EXERCISE:
Exact copies of all the records are to be printed.

Collected data entries
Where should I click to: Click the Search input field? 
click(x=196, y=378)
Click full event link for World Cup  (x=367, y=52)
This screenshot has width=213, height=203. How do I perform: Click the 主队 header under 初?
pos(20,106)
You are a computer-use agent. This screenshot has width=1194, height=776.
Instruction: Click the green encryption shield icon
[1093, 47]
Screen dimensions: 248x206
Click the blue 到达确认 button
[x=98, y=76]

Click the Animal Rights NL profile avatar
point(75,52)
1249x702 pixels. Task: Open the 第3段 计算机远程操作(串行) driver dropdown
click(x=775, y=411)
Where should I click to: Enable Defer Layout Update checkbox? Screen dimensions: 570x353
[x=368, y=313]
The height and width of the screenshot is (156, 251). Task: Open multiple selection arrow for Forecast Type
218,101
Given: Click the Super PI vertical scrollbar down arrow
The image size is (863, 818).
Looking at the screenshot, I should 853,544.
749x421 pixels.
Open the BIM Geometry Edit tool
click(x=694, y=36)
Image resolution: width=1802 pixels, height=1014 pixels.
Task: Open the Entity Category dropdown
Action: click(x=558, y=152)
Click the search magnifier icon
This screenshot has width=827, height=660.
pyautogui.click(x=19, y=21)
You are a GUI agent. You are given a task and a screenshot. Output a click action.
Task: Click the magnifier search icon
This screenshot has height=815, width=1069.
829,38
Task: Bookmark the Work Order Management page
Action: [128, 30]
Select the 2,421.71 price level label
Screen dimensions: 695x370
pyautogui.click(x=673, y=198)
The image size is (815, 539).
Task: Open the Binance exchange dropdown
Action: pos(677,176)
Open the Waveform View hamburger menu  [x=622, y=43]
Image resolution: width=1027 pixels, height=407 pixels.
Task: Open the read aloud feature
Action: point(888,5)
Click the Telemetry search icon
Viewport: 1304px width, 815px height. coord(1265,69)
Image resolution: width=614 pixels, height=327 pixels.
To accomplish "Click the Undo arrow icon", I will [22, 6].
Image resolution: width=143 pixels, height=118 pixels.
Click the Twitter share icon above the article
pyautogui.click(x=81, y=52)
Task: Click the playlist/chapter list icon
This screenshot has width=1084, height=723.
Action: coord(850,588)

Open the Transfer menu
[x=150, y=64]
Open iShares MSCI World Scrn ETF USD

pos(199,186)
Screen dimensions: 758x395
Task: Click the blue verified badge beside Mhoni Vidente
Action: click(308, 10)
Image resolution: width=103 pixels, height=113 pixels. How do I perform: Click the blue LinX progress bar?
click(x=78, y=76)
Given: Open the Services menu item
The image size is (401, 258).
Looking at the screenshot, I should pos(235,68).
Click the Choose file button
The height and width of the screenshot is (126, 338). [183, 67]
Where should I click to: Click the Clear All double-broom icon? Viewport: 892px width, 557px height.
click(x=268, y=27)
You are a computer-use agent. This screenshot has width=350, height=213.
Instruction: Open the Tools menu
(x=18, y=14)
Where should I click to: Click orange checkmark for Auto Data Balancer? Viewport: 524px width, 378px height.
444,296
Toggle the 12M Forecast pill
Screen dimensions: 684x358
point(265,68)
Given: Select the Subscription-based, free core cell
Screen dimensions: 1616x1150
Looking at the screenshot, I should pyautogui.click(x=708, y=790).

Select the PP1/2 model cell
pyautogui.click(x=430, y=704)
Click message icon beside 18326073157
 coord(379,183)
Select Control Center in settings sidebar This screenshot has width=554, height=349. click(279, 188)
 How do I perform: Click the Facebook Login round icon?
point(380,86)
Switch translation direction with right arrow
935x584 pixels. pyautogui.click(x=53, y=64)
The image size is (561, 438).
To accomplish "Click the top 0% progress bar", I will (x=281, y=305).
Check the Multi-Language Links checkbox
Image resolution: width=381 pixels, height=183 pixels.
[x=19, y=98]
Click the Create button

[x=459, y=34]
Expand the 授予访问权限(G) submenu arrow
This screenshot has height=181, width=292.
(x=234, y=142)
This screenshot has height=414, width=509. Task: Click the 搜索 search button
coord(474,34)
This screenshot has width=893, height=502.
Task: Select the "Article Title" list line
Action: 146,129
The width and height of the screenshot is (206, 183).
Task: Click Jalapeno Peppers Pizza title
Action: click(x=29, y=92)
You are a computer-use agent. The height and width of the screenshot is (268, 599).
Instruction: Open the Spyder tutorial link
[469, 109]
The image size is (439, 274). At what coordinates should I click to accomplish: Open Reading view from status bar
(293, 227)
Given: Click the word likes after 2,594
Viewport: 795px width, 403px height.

EXERCISE SOLUTION:
Where should I click to: Click the Search input field? 
click(x=196, y=378)
Click full event link for World Cup  (x=367, y=52)
This screenshot has width=213, height=203. How do I perform: Click the 主队 header under 初?
pos(20,106)
You are a computer-use agent. This screenshot has width=1194, height=776.
Instruction: Click the green encryption shield icon
[1093, 47]
Screen dimensions: 248x206
Click the blue 到达确认 button
[x=98, y=76]

Click the Animal Rights NL profile avatar
point(75,52)
1249x702 pixels. Task: Open the 第3段 计算机远程操作(串行) driver dropdown
click(x=775, y=411)
Where should I click to: Enable Defer Layout Update checkbox? Screen dimensions: 570x353
[x=368, y=313]
The height and width of the screenshot is (156, 251). Task: Open multiple selection arrow for Forecast Type
218,101
Given: Click the Super PI vertical scrollbar down arrow
The image size is (863, 818).
Looking at the screenshot, I should 853,544.
749x421 pixels.
Open the BIM Geometry Edit tool
click(x=694, y=36)
Image resolution: width=1802 pixels, height=1014 pixels.
Task: Open the Entity Category dropdown
Action: click(x=558, y=152)
Click the search magnifier icon
This screenshot has width=827, height=660.
pyautogui.click(x=19, y=21)
You are a GUI agent. You are given a task and a screenshot. Output a click action.
Task: Click the magnifier search icon
This screenshot has height=815, width=1069.
829,38
Task: Bookmark the Work Order Management page
Action: [128, 30]
Select the 2,421.71 price level label
Screen dimensions: 695x370
pyautogui.click(x=673, y=198)
The image size is (815, 539).
Task: Open the Binance exchange dropdown
Action: pos(677,176)
Open the Waveform View hamburger menu  [x=622, y=43]
Image resolution: width=1027 pixels, height=407 pixels.
Task: Open the read aloud feature
Action: point(888,5)
Click the Telemetry search icon
Viewport: 1304px width, 815px height. coord(1265,69)
Image resolution: width=614 pixels, height=327 pixels.
To accomplish "Click the Undo arrow icon", I will [22, 6].
Image resolution: width=143 pixels, height=118 pixels.
Click the Twitter share icon above the article
pyautogui.click(x=81, y=52)
Task: Click the playlist/chapter list icon
This screenshot has width=1084, height=723.
Action: coord(850,588)

Open the Transfer menu
[x=150, y=64]
Open iShares MSCI World Scrn ETF USD

pos(199,186)
Screen dimensions: 758x395
Task: Click the blue verified badge beside Mhoni Vidente
Action: click(308, 10)
Image resolution: width=103 pixels, height=113 pixels. How do I perform: Click the blue LinX progress bar?
click(x=78, y=76)
Given: Open the Services menu item
The image size is (401, 258).
Looking at the screenshot, I should pos(235,68).
Click the Choose file button
The height and width of the screenshot is (126, 338). [183, 67]
Where should I click to: Click the Clear All double-broom icon? Viewport: 892px width, 557px height.
click(x=268, y=27)
You are a computer-use agent. This screenshot has width=350, height=213.
Instruction: Open the Tools menu
(x=18, y=14)
Where should I click to: Click orange checkmark for Auto Data Balancer? Viewport: 524px width, 378px height.
444,296
Toggle the 12M Forecast pill
Screen dimensions: 684x358
point(265,68)
Given: Select the Subscription-based, free core cell
Screen dimensions: 1616x1150
Looking at the screenshot, I should pyautogui.click(x=708, y=790).

Select the PP1/2 model cell
pyautogui.click(x=430, y=704)
Click message icon beside 18326073157
 coord(379,183)
Select Control Center in settings sidebar This screenshot has width=554, height=349. click(279, 188)
 How do I perform: Click the Facebook Login round icon?
point(380,86)
Switch translation direction with right arrow
935x584 pixels. pyautogui.click(x=53, y=64)
The image size is (561, 438).
To accomplish "Click the top 0% progress bar", I will (x=281, y=305).
Check the Multi-Language Links checkbox
Image resolution: width=381 pixels, height=183 pixels.
[x=19, y=98]
Click the Create button

[x=459, y=34]
Expand the 授予访问权限(G) submenu arrow
This screenshot has height=181, width=292.
(x=234, y=142)
This screenshot has height=414, width=509. Task: Click the 搜索 search button
coord(474,34)
This screenshot has width=893, height=502.
Task: Select the "Article Title" list line
Action: 146,129
The width and height of the screenshot is (206, 183).
Task: Click Jalapeno Peppers Pizza title
Action: click(x=29, y=92)
You are a computer-use agent. The height and width of the screenshot is (268, 599).
Instruction: Open the Spyder tutorial link
[469, 109]
The image size is (439, 274). At what coordinates should I click to accomplish: Open Reading view from status bar
(293, 227)
Given: Click the word likes after 2,594
Viewport: 795px width, 403px height.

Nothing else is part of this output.